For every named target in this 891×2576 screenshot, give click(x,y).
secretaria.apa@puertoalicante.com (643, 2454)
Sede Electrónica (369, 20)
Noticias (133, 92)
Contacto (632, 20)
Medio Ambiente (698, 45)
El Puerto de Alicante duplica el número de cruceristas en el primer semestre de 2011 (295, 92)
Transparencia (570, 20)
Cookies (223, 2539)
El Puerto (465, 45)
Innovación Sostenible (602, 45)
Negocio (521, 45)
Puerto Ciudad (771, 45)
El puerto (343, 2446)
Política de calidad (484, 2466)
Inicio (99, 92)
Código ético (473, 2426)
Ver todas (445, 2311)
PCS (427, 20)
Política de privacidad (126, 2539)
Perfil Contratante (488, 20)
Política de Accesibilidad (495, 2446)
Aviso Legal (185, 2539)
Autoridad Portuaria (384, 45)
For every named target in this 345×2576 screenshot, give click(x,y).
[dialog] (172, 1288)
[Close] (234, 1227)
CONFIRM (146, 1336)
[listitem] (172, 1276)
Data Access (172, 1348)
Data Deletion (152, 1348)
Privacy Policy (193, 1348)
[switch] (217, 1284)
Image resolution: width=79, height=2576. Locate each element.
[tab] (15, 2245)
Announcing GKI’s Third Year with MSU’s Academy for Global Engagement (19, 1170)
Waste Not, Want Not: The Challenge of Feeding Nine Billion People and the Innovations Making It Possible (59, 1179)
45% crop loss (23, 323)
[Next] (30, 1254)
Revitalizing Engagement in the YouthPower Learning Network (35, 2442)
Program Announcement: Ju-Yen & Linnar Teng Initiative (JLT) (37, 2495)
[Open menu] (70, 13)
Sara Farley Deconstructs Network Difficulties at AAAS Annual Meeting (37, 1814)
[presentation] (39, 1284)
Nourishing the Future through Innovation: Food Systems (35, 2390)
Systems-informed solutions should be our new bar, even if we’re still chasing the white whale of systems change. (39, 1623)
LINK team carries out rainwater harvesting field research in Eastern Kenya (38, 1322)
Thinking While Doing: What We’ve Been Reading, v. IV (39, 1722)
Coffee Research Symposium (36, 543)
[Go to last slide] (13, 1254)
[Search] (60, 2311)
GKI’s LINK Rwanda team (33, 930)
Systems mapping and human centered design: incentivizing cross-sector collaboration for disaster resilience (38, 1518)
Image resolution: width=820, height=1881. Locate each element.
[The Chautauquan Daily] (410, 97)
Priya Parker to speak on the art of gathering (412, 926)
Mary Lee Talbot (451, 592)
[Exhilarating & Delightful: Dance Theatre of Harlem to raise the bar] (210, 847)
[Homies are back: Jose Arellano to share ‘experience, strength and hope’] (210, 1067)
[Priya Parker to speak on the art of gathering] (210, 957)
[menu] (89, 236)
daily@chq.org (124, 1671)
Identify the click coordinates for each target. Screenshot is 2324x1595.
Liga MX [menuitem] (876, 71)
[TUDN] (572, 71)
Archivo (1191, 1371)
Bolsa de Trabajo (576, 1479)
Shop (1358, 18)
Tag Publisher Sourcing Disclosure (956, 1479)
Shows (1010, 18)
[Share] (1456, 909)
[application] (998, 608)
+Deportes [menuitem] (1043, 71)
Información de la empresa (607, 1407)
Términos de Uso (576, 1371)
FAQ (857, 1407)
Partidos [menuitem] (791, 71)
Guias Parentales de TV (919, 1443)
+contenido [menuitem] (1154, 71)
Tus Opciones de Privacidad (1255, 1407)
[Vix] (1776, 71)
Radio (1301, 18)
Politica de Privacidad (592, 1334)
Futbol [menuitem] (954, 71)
****************************************
Where a line in the records above holds the string "each", it counts toward the total; give that total alone.

3